AIM OF THE EXERCISE:
Put each line of the data below into a Markdown table with the columns "No." and "Text," numbering the rows and omitting blank lines. Leave the pictures out of the table.
^^^^
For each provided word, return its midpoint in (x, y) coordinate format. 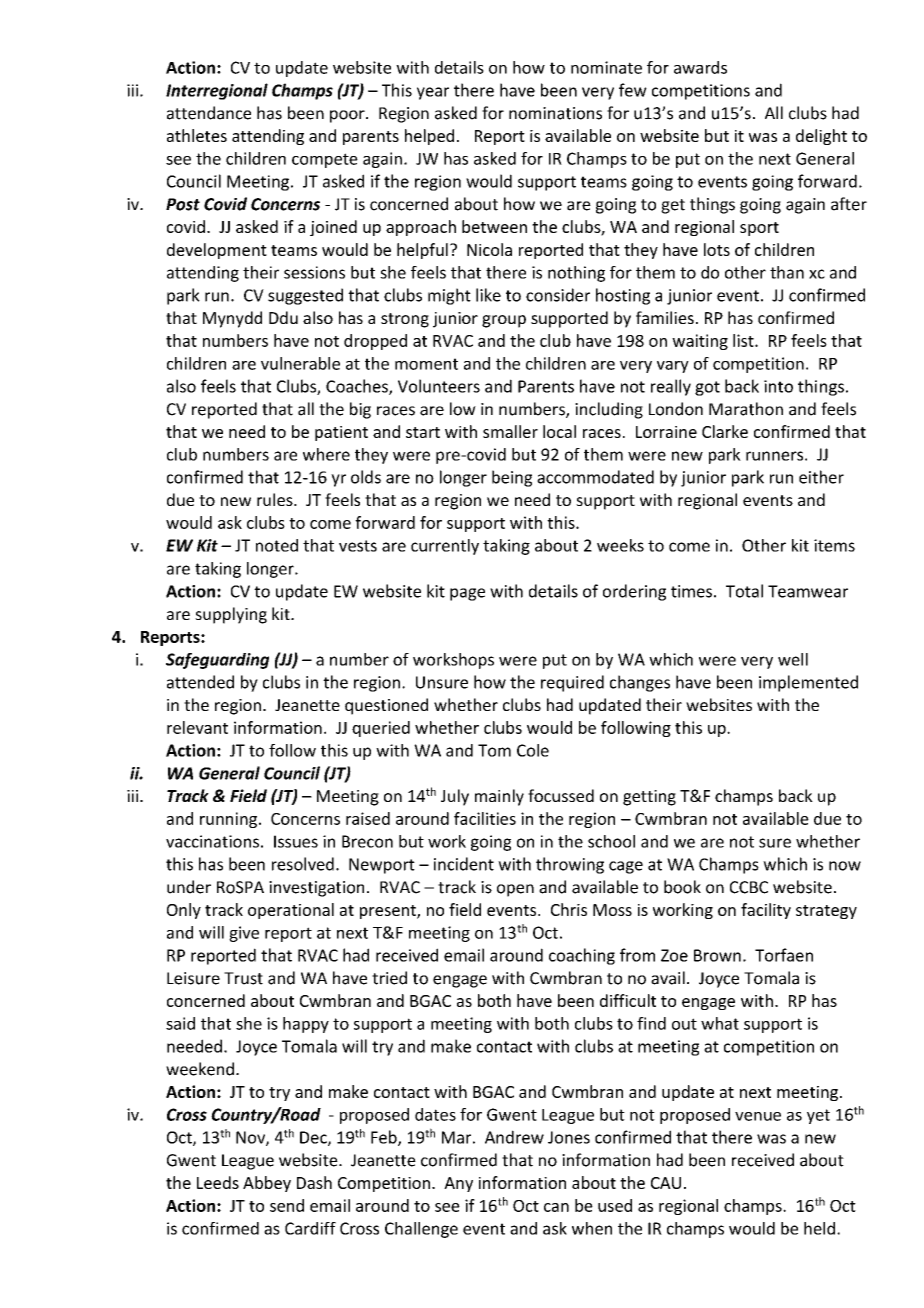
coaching (582, 956)
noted (277, 545)
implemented (808, 683)
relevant (197, 727)
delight (821, 137)
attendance (209, 113)
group (504, 321)
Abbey (267, 1184)
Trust (243, 978)
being (512, 478)
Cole (533, 750)
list (744, 340)
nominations (555, 113)
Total (744, 591)
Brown (717, 955)
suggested (305, 296)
^^^^
WRITTEN SOLUTION:
| No. | Text |
|---|---|
| 1 | For each provided word, return its midpoint in (x, y) coordinate format.  |
| 2 | coaching (582, 956) |
| 3 | noted (277, 545) |
| 4 | implemented (808, 683) |
| 5 | relevant (197, 727) |
| 6 | delight (821, 137) |
| 7 | attendance (209, 113) |
| 8 | group (504, 321) |
| 9 | Abbey (267, 1184) |
| 10 | Trust (243, 978) |
| 11 | being (512, 478) |
| 12 | Cole (533, 750) |
| 13 | list (744, 340) |
| 14 | nominations (555, 113) |
| 15 | Total (744, 591) |
| 16 | Brown (717, 955) |
| 17 | suggested (305, 296) |